Participant characteristics

The average score for the hyperactivity/impulsivity and inattention subscales of the ADHD-RS and the average total score for the ADHD-RS are shown in Fig 1. The T-score of the ADHD children and TD children for each symptoms evaluated by the CBCL is shown in Fig 2. Statistically significant differences were observed between the two groups for all CBCL symptoms. In the TD group, 21 of the 88 children (23.9%) exhibited more than one CBCL symptoms score that was beyond the standardized cut-off point for Japanese children; however, they were not excluded from the TD group because the results did not vary significantly according to their inclusion or exclusion (data not shown).

Fig 1 — The bars indicate the average score on the impulsivity/hyperactivity section of the ADHD-RS, the inattention section of the ADHD-RS, and the total ADHD-RS score for all 37 children with ADHD. Error bars denote the standard deviation.

Fig 2 — The patterned gray and white bars indicate the average T-score in children with attention deficit hyperactivity disorder (ADHD; n = 37) and typically developing (TD) children (n = 88), respectively. Numbers on the x-axis denote the CBCL subcategories: 1 = Withdrawn; 2 = Somatic complaints; 3 = Anxious/depressed; 4 = Social problems; 5 = Thought problems; 6 = Attention problems; 7 = Delinquent behavior; 8 = Aggressive behavior; 9 = Internalizing problems; 10 = Externalizing problems; 11 = Total score across all categories.
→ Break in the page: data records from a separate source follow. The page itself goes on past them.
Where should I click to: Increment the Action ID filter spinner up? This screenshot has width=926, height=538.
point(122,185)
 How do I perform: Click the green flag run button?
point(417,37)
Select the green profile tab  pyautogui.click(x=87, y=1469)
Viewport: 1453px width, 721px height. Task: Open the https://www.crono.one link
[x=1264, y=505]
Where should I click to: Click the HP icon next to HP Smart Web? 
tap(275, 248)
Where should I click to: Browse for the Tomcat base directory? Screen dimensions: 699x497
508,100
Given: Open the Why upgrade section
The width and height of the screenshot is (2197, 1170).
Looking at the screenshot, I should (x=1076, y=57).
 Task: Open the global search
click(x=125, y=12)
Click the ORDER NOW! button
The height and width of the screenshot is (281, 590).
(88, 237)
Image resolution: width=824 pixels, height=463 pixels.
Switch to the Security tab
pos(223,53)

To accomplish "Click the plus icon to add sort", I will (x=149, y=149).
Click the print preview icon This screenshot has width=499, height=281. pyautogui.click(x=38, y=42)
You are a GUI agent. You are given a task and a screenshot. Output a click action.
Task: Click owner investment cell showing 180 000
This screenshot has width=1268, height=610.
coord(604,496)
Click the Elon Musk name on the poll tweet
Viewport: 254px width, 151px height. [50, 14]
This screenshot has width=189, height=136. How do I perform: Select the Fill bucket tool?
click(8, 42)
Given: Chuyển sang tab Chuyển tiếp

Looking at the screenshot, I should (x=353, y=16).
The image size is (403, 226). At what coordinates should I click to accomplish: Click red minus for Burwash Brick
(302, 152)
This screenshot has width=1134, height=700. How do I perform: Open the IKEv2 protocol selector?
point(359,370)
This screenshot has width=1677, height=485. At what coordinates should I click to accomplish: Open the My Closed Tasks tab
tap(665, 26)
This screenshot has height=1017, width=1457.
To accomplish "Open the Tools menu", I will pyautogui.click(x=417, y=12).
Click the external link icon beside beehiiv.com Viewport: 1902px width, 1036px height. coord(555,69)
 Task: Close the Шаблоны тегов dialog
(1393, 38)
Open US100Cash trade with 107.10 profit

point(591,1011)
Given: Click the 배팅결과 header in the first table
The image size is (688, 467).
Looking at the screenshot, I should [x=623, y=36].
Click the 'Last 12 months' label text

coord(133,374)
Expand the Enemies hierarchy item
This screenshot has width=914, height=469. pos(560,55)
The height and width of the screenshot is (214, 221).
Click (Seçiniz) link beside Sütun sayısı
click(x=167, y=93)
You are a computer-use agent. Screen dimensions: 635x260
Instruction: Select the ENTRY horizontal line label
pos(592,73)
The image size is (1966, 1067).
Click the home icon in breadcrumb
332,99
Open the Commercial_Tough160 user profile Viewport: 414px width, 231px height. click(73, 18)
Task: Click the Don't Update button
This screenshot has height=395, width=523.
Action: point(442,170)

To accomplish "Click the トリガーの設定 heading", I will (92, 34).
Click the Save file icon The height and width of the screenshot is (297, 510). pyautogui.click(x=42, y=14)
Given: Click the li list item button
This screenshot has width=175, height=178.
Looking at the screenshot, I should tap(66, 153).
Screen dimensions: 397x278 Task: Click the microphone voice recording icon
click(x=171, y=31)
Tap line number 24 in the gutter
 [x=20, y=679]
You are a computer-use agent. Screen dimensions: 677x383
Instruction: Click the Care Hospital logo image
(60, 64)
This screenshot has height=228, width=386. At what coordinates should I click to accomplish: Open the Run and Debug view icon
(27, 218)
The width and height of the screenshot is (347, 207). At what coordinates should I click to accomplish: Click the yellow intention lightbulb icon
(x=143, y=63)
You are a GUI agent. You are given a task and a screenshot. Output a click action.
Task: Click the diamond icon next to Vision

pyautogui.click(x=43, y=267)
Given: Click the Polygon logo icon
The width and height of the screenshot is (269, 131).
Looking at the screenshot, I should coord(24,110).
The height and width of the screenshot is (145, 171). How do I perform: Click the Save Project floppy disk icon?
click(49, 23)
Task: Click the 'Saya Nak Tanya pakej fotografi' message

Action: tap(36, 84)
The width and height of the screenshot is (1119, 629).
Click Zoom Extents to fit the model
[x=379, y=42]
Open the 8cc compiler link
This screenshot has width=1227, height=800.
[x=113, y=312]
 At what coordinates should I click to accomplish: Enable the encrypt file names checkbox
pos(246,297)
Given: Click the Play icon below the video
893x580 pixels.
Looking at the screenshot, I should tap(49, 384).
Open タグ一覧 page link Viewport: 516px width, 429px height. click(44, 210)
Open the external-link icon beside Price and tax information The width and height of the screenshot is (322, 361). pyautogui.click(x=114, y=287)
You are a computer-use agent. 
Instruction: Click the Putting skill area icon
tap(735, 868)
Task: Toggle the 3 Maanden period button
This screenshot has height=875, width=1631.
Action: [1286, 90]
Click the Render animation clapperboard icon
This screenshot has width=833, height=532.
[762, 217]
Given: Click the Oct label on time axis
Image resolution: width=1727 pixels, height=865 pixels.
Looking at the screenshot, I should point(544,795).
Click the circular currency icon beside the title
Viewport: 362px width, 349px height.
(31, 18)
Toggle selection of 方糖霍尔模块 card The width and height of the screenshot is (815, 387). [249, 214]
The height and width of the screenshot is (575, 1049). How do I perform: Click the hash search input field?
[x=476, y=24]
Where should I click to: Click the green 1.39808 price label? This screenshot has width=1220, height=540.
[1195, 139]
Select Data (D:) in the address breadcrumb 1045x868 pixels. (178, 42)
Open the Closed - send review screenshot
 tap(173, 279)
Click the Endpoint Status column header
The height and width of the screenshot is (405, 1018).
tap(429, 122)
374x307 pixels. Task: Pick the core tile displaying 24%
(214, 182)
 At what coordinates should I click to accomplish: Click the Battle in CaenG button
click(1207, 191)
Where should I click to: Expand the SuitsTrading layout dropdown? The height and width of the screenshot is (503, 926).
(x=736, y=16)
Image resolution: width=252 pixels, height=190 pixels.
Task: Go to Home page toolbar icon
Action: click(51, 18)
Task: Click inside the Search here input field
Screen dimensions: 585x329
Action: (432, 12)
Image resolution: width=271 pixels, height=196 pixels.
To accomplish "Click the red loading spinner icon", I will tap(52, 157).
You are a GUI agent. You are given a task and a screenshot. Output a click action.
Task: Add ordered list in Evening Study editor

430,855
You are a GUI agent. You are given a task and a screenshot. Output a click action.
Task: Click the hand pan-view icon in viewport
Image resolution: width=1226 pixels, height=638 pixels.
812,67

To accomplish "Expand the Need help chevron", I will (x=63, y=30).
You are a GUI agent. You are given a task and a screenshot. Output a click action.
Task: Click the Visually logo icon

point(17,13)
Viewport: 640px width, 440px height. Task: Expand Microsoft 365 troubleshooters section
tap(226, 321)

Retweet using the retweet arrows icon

Error bars represent the standard deviation. Asterisks (*) indicate statistically significant differences between the two groups (p < 0.01).

Saccade reaction time and gap effect

ANOVA revealed significant main effects of saccade condition (F₍₁₎ = 149.66, p < 0.0001), subject group (F₍₁₎ = 5.25, p < 0.05), and age group (F₍₆₎ = 11.07, p < 0.0001) on saccade reaction time and a significant two-way interaction between age group and saccade condition (F₍₆₎ = 3.09, p < 0.01). None of the other interactions were significant (p > 0.05). In both the gap and the step conditions, saccade reaction time decreased with age (Fig 3). Visual inspection of the data shows that the difference between the gap and step conditions was larger in the TD group than in the ADHD group (Fig 3).

Fig 3 — Data are shown for children with attention deficit hyperactivity disorder (ADHD) (A) and typically developing (TD) children (B). Black circles with continuous lines represent gap trials and white circles with broken lines represent step trials. Error bars denote the standard deviation.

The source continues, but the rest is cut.